[Prompt] Rewrite the lines of the records below starting at the line containing "Task: Open the three-dot more options menu" and ending at the line containing "Action: [783, 71]", renaming "menu" as "panel" and changing nothing else. Return only those lines, and omit the pictures.

[Extracted data]
•••••

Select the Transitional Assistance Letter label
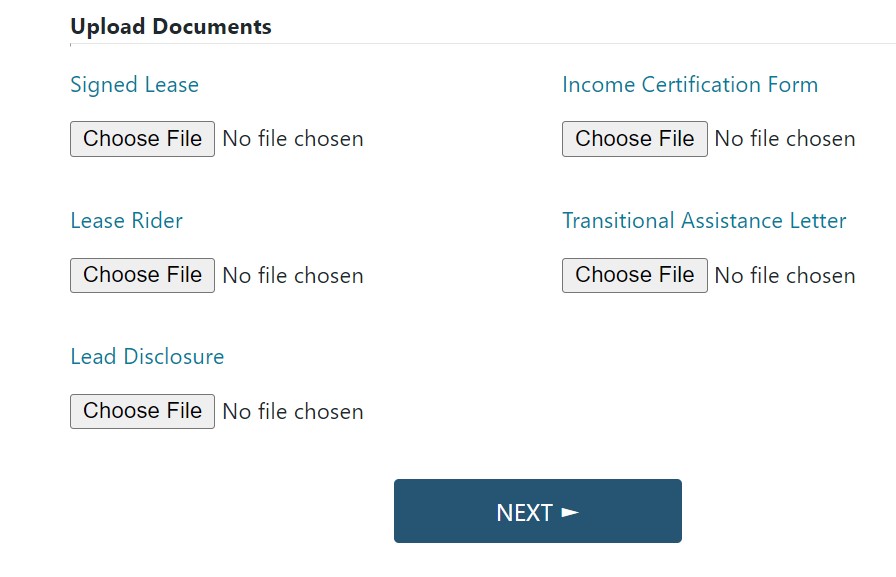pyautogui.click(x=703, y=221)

•••••

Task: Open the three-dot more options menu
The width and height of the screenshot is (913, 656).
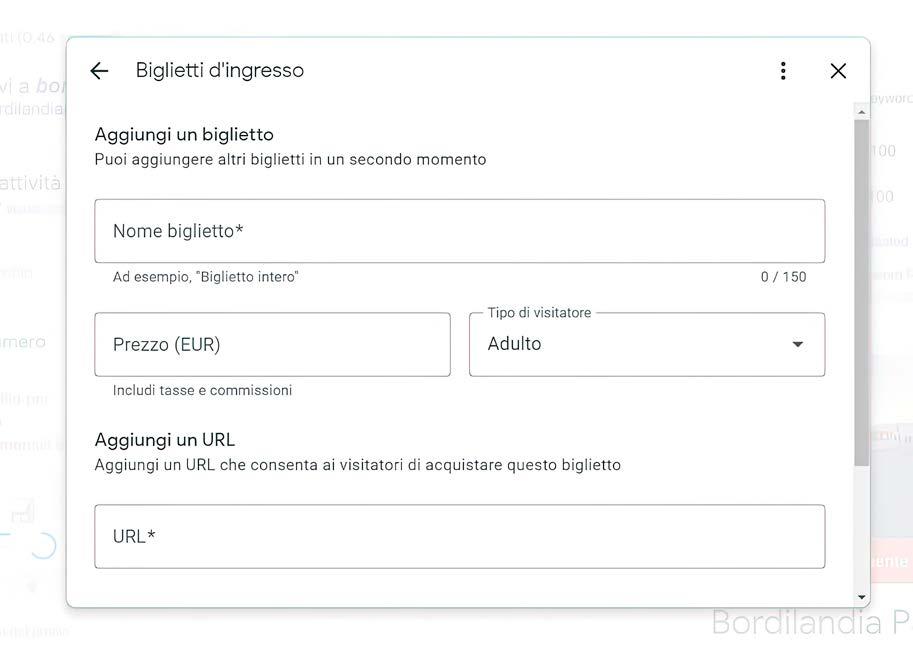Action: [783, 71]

•••••

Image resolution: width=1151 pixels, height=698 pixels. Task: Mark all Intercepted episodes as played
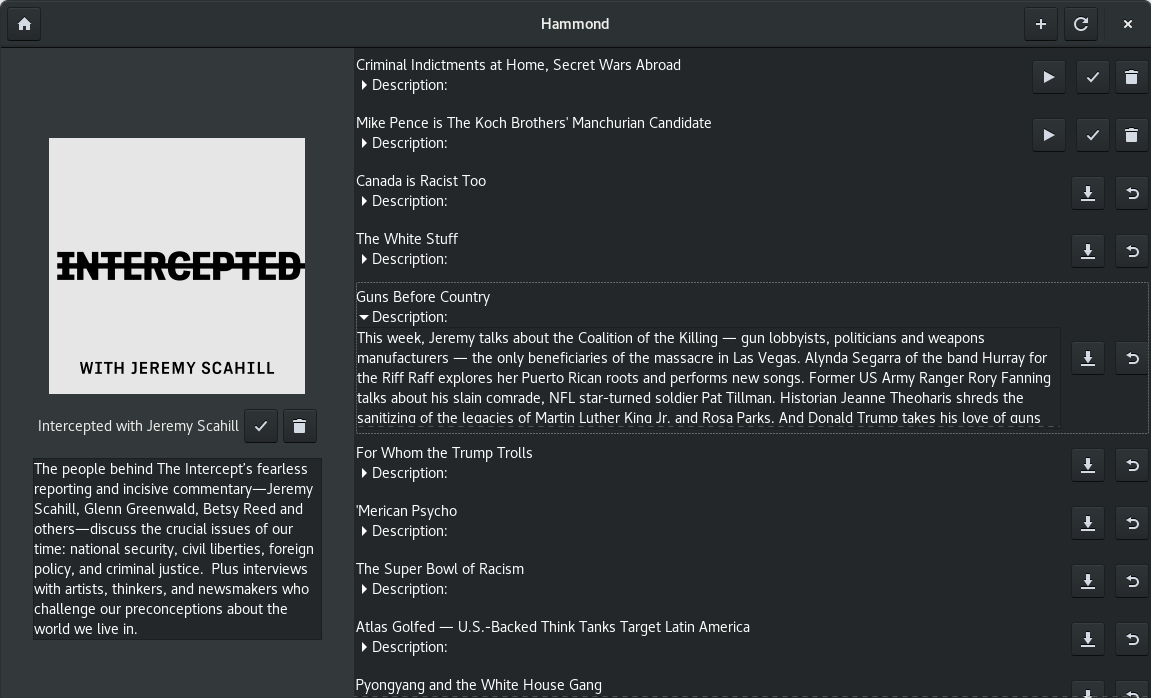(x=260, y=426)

•••••

[Task solution]
Task: Open the three-dot more options panel
The width and height of the screenshot is (913, 656).
Action: [783, 71]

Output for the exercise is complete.